Mais de 80% dos países falham em chegar à COP16 com estratégias atualizadas para preservar a biodiversidade

Só 18% dos países-membro cumpriram o acordo de entregar suas Estratégias e Planos de Ação Nacionais para a Biodiversidade antes da Conferência, comprometendo o avanço dos diálogos sobre a implementação do Marco Global Kunming-Montreal.

Os botos-cor-de-rosa, símbolos da Amazônia e personagens centrais no folclore brasileiro, sempre navegaram o imaginário popular, compondo as lendas que tecem a cultura nacional e colorindo os rios amazônicos com suas tonalidades tão características. Nos últimos anos, porém, cenas perturbadoras têm se tornado frequentes: botos mortos, boiando à deriva, ou desorientados em águas secas e quentes demais para abrigá-los. 

O calor extremo, a seca prolongada e a caça ilegal têm ameaçado levar essa espécie à extinção. Entre 1994 e 2016, a população diminuiu 65%. Em 2023, durante a seca extrema que assolou a Amazônia, centenas de indivíduos morreram em poucas semanas. O que acontece com esses animais não é um caso isolado. Pelo contrário, está se tornando uma regra num planeta cada vez mais hostil para milhares de populações humanas e mais-que-humanas. 

De acordo com a mais recente versão do relatório Planeta Vivo, divulgado em setembro pela organização World Wide Fund for Nature (WWF), nos últimos 50 anos o planeta viveu um “declínio catastrófico” de 73% no tamanho médio das populações de vida selvagem. Só a América Latina e Caribe viram cair 95% dessas populações. O documento, que mede a variação média no tamanho da população de mais de cinco mil espécies de vertebrados, indica ainda que a Terra se aproxima de pontos perigosos de não-retorno, quando ecossistemas inteiros, como a Amazônia, perdem a capacidade de voltar ao estado normal após uma perturbação, e adverte que os próximos cinco anos serão fundamentais para  determinar o futuro das vidas de milhares de espécies na Terra.

§ **LINHAS FORNECIDAS**:
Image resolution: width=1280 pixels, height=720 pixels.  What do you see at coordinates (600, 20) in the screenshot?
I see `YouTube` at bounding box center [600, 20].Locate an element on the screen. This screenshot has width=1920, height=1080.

--

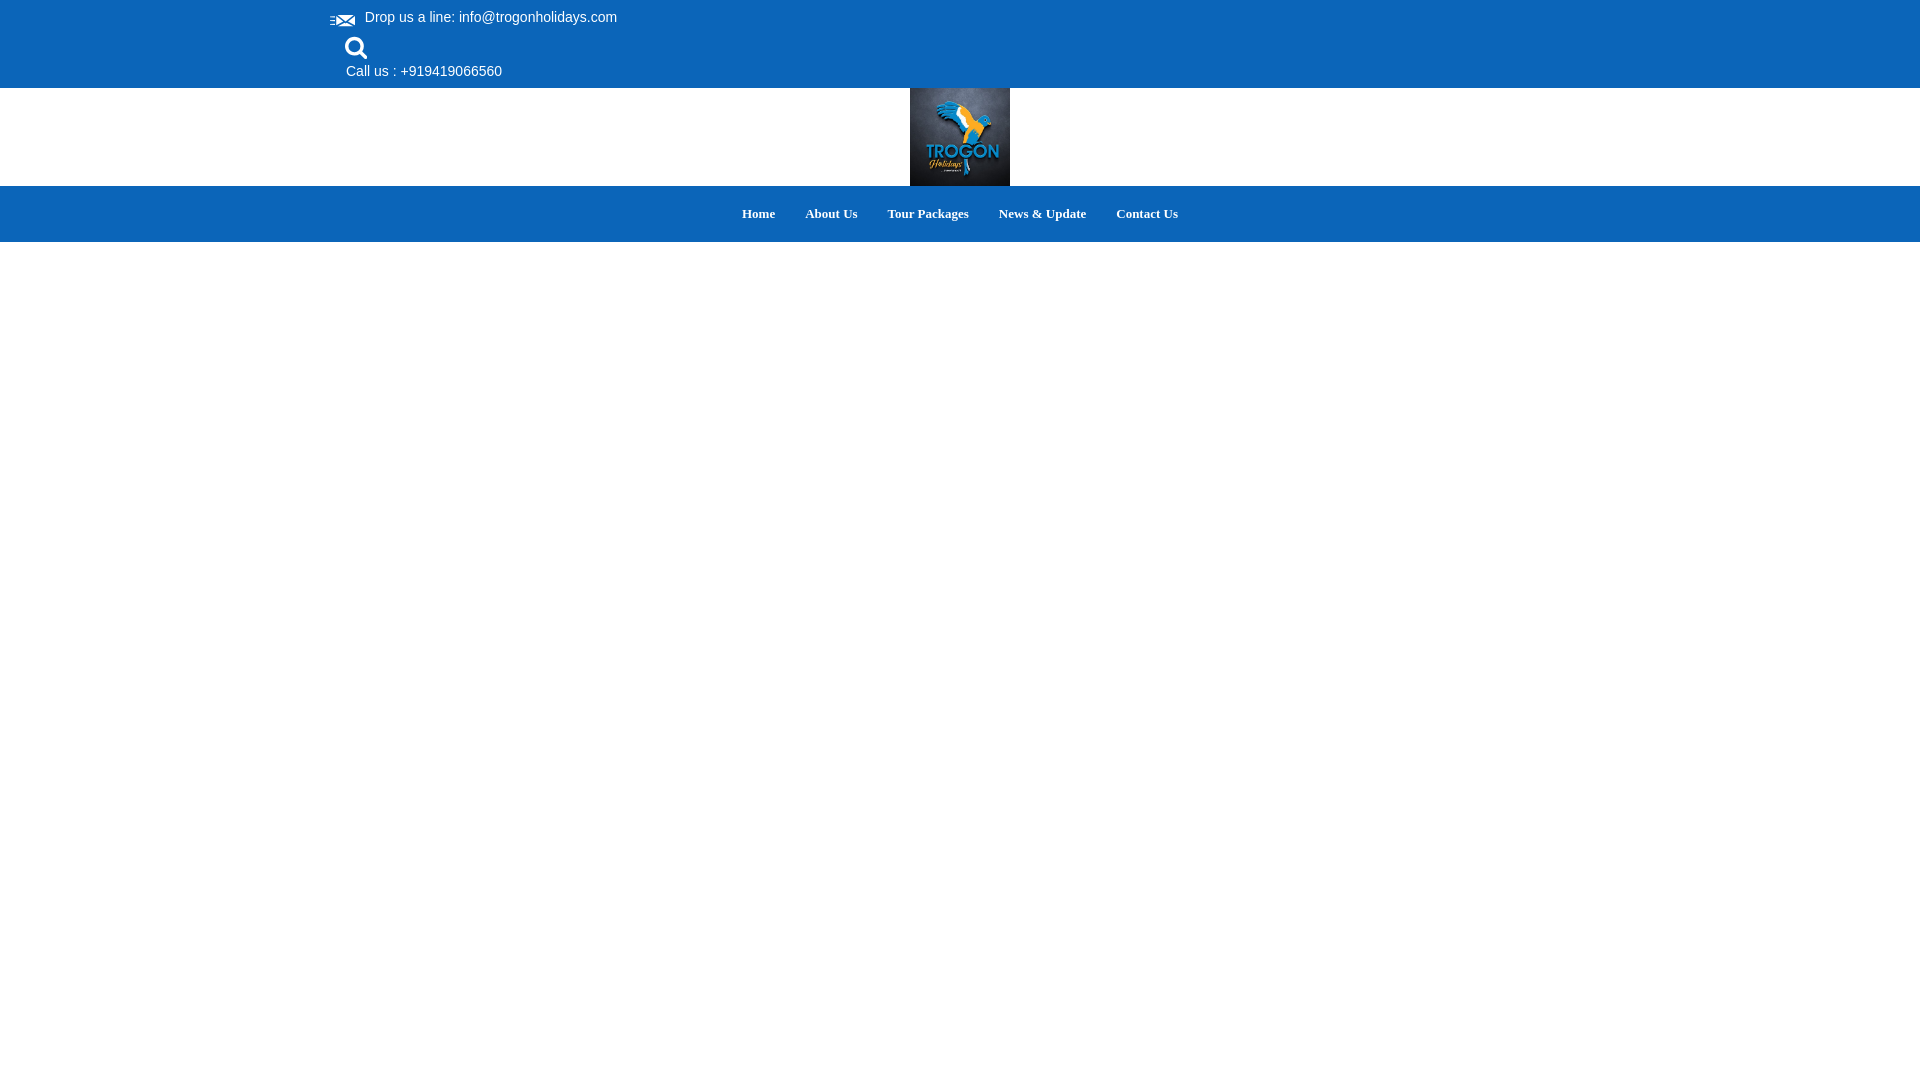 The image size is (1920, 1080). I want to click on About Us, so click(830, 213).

§ **ENUNCIADO DA TAREFA**:
Transcreva, do texto sobre a perda de biodiversidade, o trecho de "Mais de 80%" a "Marco Global Kunming-Montreal.". As linhas não são necessárias para nada aqui.

§ **RESPOSTA CORRETA**:
Mais de 80% dos países falham em chegar à COP16 com estratégias atualizadas para preservar a biodiversidade

Só 18% dos países-membro cumpriram o acordo de entregar suas Estratégias e Planos de Ação Nacionais para a Biodiversidade antes da Conferência, comprometendo o avanço dos diálogos sobre a implementação do Marco Global Kunming-Montreal.